■ Exercise ■
Restate all entries exactly. Skip the images.

■ Given data ■
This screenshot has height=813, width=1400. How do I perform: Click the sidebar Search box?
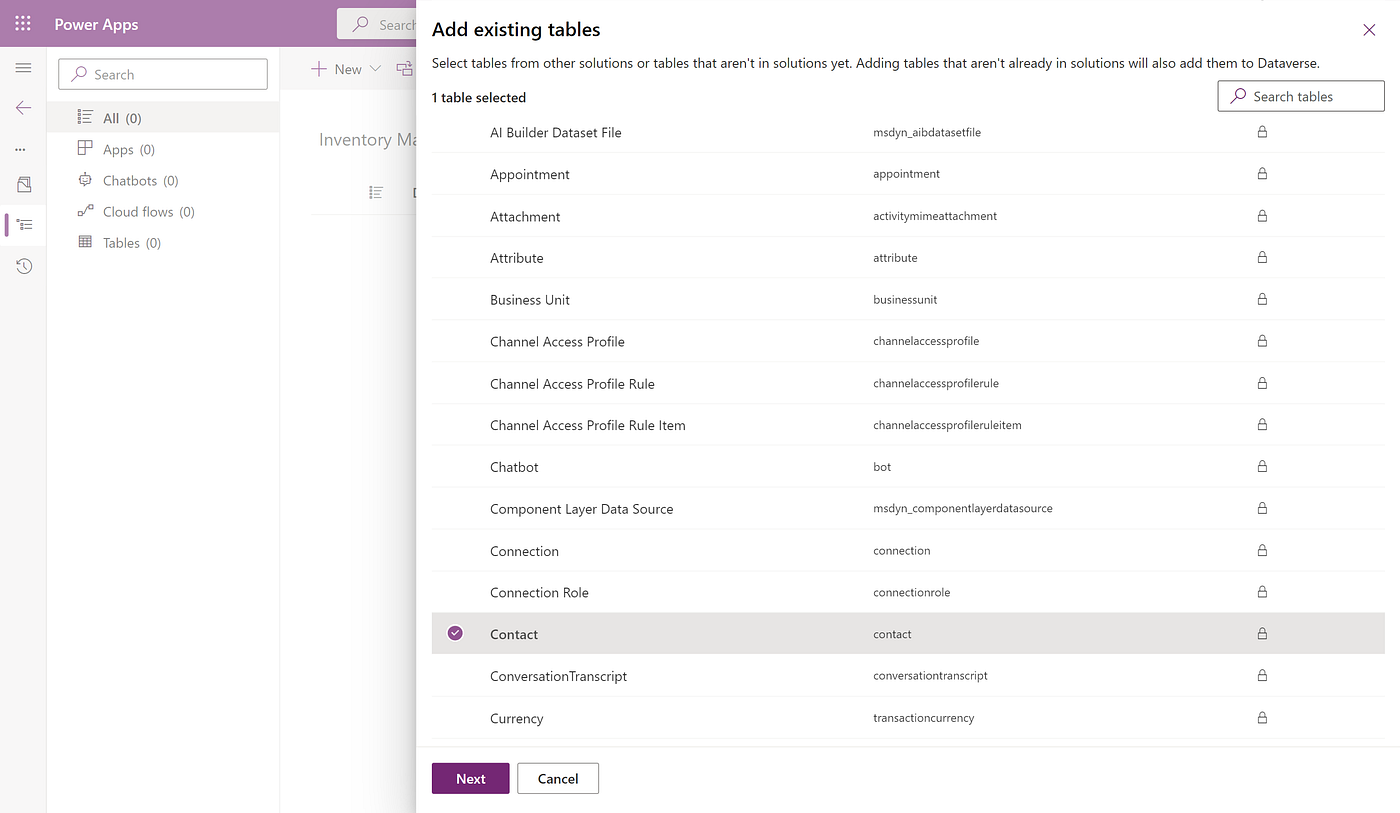162,73
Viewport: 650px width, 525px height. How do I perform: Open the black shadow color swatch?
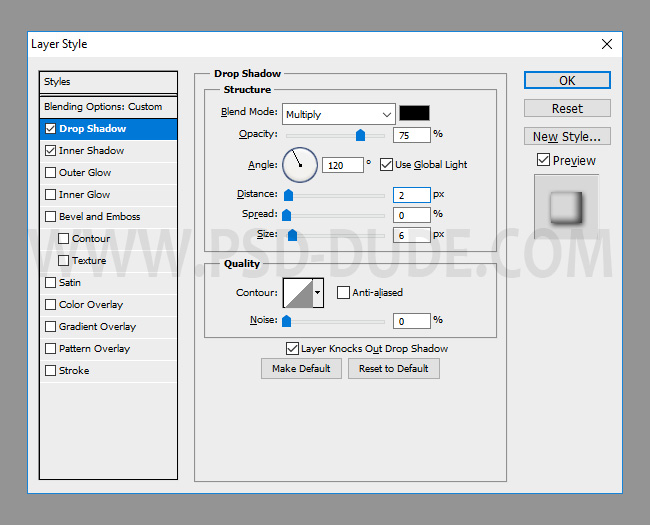pyautogui.click(x=414, y=114)
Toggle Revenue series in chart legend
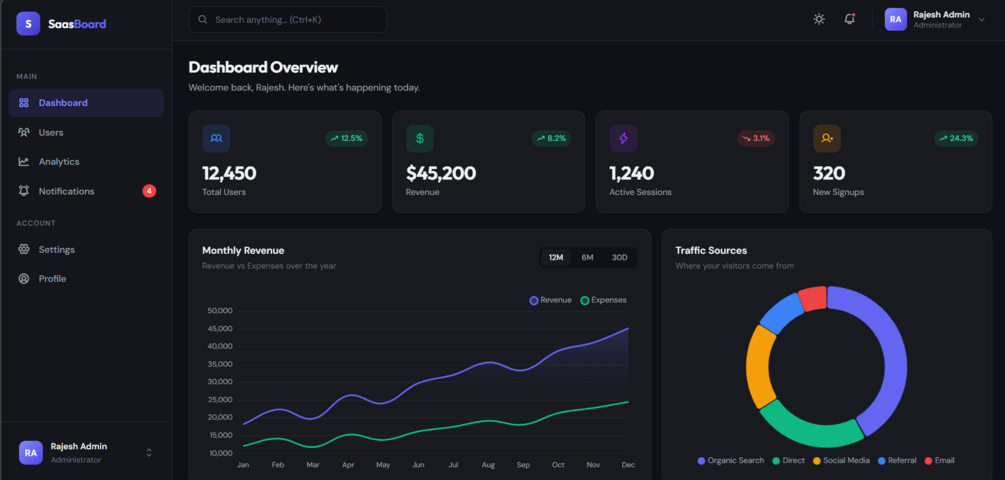Viewport: 1005px width, 480px height. tap(551, 300)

■ Your response ■
This screenshot has height=813, width=1400. How do I perform: Click the sidebar Search box?
162,73
Viewport: 650px width, 525px height. How do I perform: Open the black shadow color swatch?
pyautogui.click(x=414, y=114)
Toggle Revenue series in chart legend
Viewport: 1005px width, 480px height. tap(551, 300)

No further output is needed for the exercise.